Penulis: Whiesa Daniswara
Editor: Garudea Prabawati
TRIBUNNEWS.COM - Israel memiliki rencana untuk melakukan transmigrasi warganya ke daerah Dataran Tinggi Golan.
Hal itu direncanakan Israel untuk menghalangi ancaman dari Suriah, meskipun para pemberontak tak memiliki niatan untuk bersinggungan langsung dengan Tel Aviv.
"Memperkuat Golan berarti memperkuat Negara Israel, dan hal itu sangat penting saat ini," kata Perdana Menteri Benjamin Netanyahu, dikutip dari Reuters.
"Kami akan terus mempertahankannya, membuatnya berkembang, dan menetap di sana," lanjutnya.
Dataran Tinggi Golan sudah menjadi rebutan bagi Israel dan Suriah sejak Perang Enam Hari pada tahun 1967.
Dalam perang tersebut, Israel berhasil merebut sebagian besar dari Dataran Tinggi Golan dan mencaploknya pada tahun 1981.
Menteri Pertahanan Israel, Israel Katz mengatakan dalam sebuah pernyataan bahwa perkembangan terakhir di Suriah meningkatkan ancaman terhadap Israel.
Kantor Netanyahu mengatakan pemerintah dengan suara bulat menyetujui rencana lebih dari 40 juta shekel (Rp178 miliar) untuk mendorong pertumbuhan demografi di Golan.
Dikatakan bahwa Netanyahu menyampaikan rencana tersebut kepada pemerintah "mengingat perang dan front baru yang dihadapi Suriah, dan karena keinginan untuk menggandakan populasi Golan".
Arab Saudi, Qatar, dan Uni Emirat Arab mengutuk keputusan Israel, sementara UEA - yang menormalisasi hubungan dengan Israel pada tahun 2020 - menggambarkannya sebagai "upaya yang disengaja untuk memperluas pendudukan".
Sekitar 31.000 warga Israel telah menetap di sana, kata analis Avraham Levine dari Alma Research and Education Center yang mengkhususkan diri dalam tantangan keamanan Israel di perbatasan utaranya.

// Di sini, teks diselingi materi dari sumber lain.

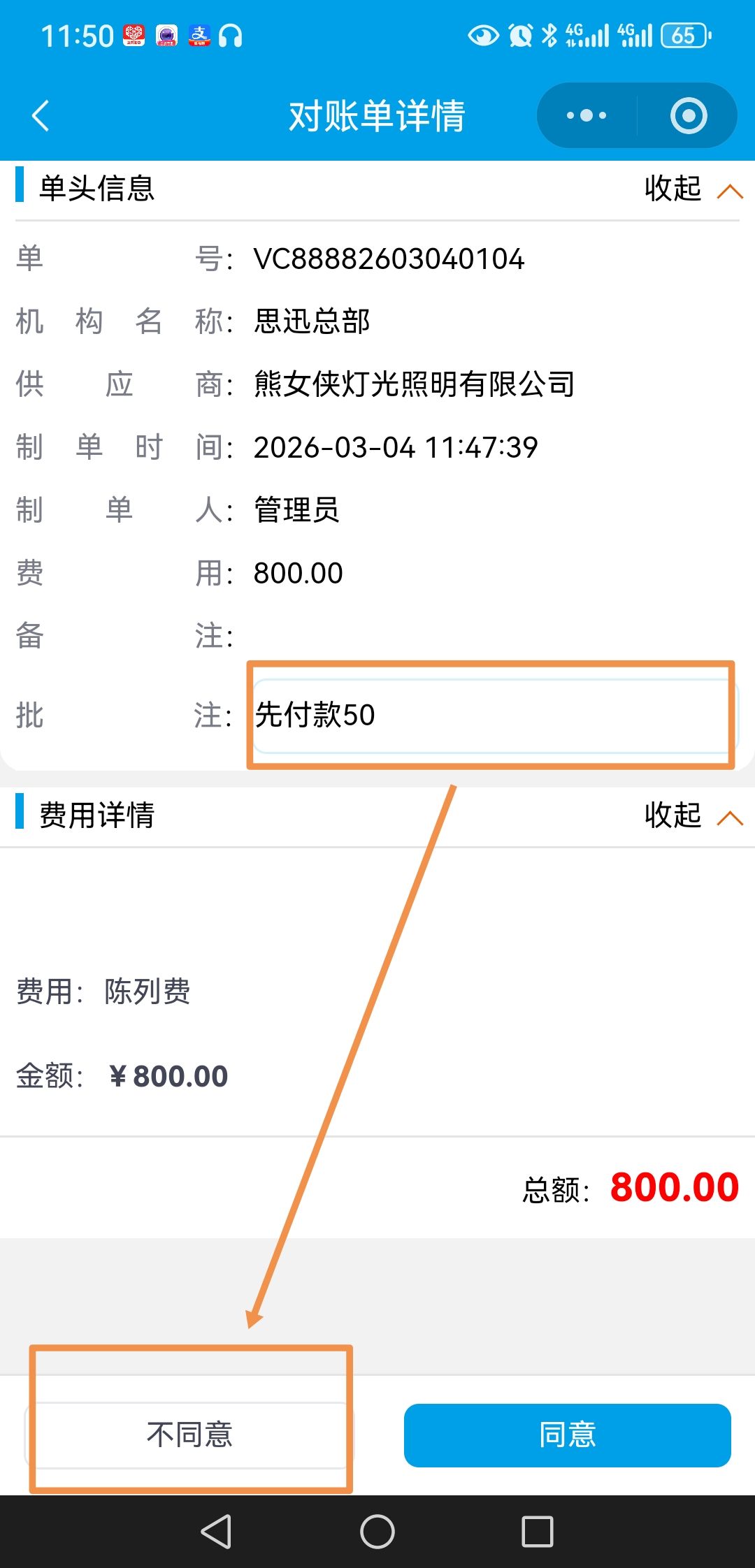Click the 不同意 button
Screen dimensions: 755x1568
(189, 1435)
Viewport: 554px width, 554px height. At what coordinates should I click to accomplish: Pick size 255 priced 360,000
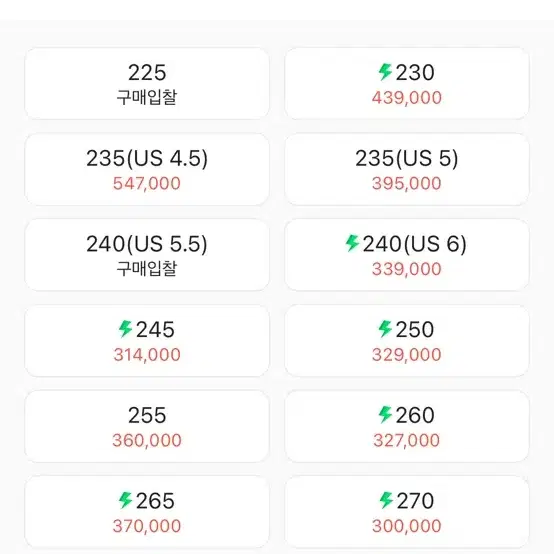tap(147, 426)
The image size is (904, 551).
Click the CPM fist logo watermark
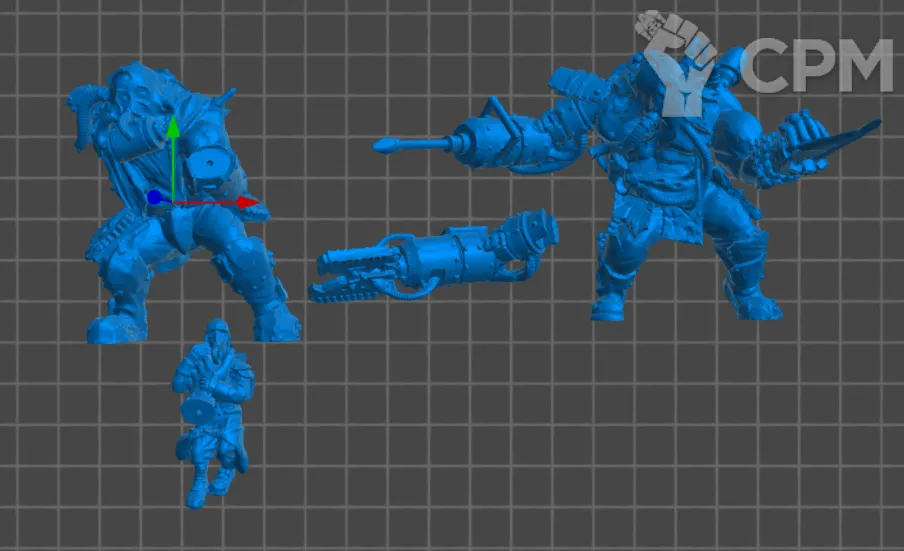point(680,58)
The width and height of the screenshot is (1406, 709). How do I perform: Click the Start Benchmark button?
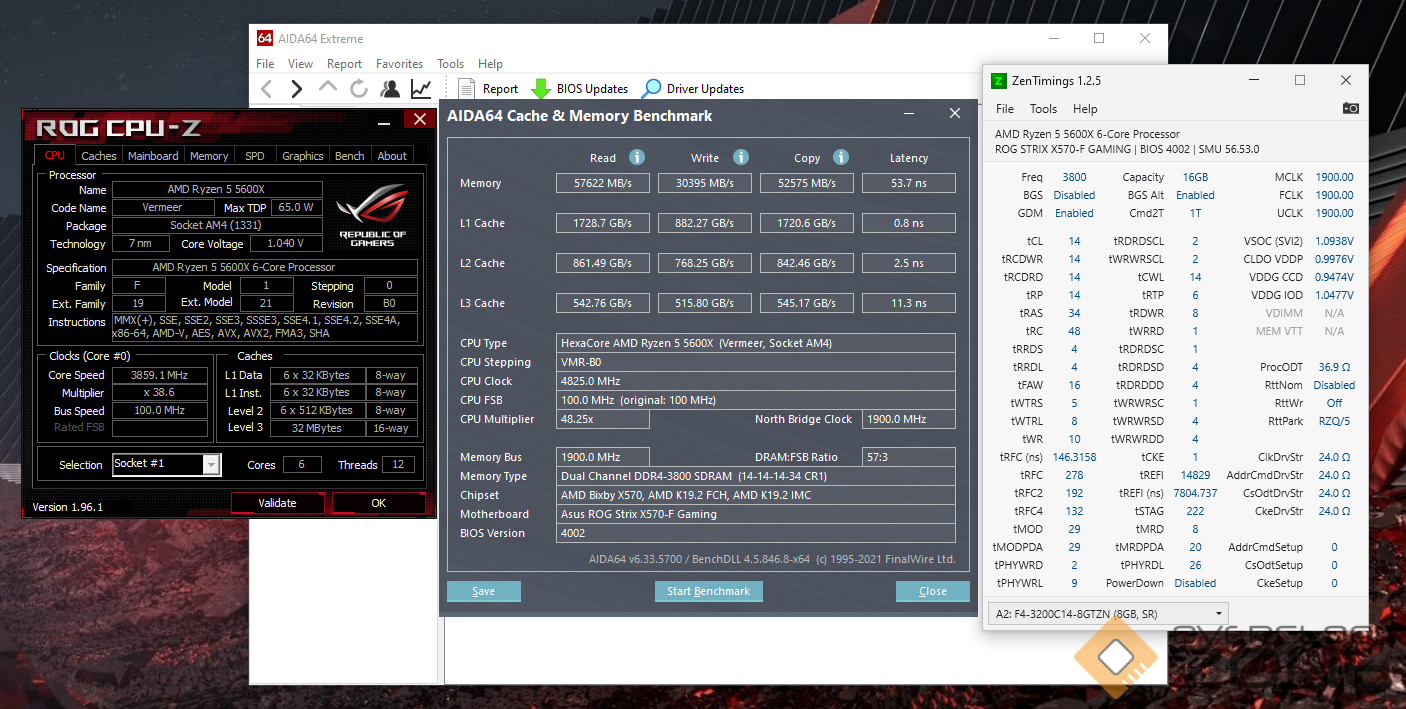click(x=708, y=591)
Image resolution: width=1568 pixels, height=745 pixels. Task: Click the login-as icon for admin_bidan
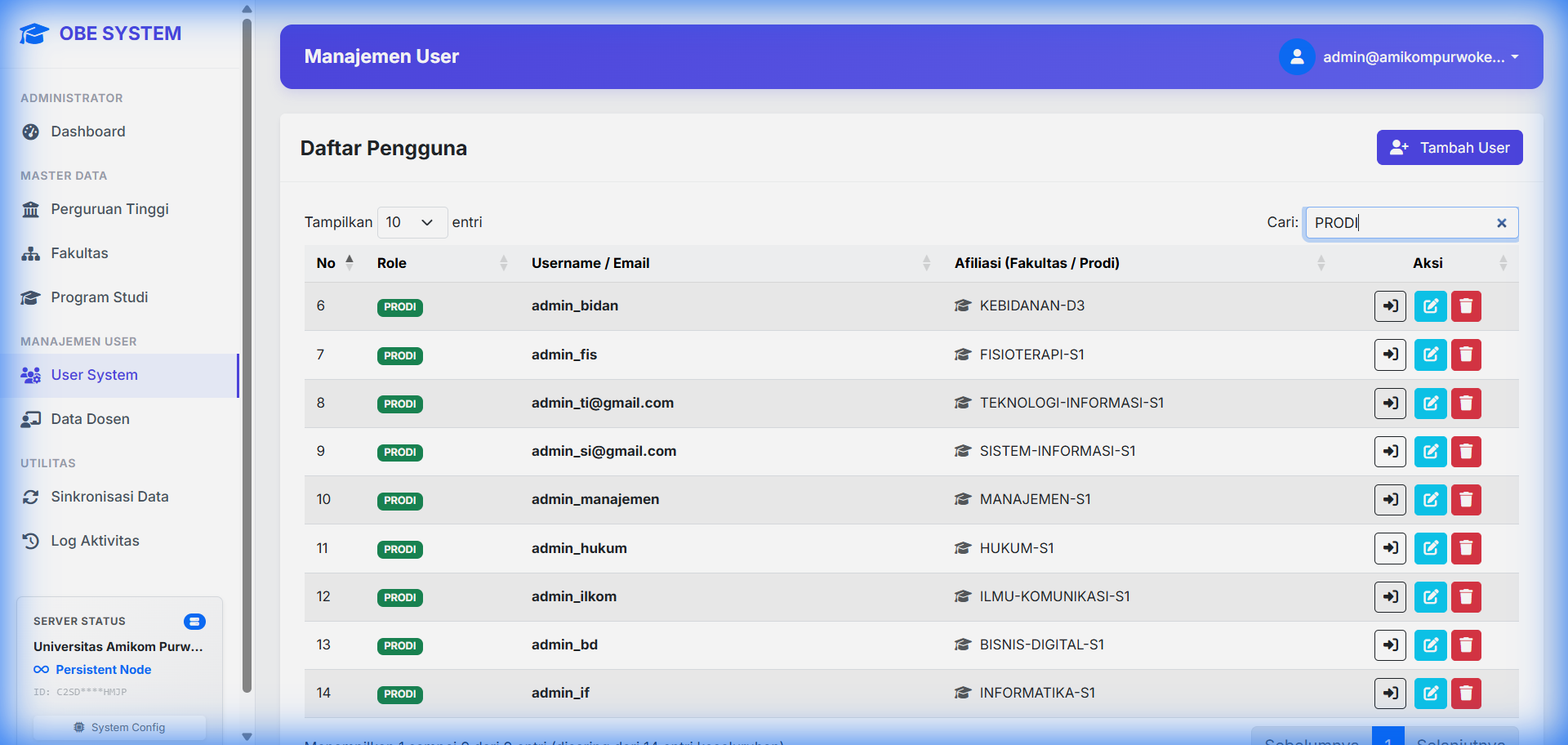1389,306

Baca juga: Suriah Takkan Terlibat Konflik dengan Israel, Penguasa De Facto Beri Komentar Pertama tentang Israel
Banyak yang bekerja di bidang pertanian, termasuk kebun anggur, dan pariwisata.
Dataran Tinggi Golan adalah rumah bagi 24.000 warga Druze, minoritas Arab yang mempraktikkan ajaran Islam, kata Levine. Sebagian besar mengidentifikasi diri sebagai warga Suriah.
Lokasi Militer Suriah Kembali Digempur Israel
Pemantau perang di Suriah mengatakan Israel kembali menargetkan lokasi militer di wilayah pesisir Tartus, Suriah.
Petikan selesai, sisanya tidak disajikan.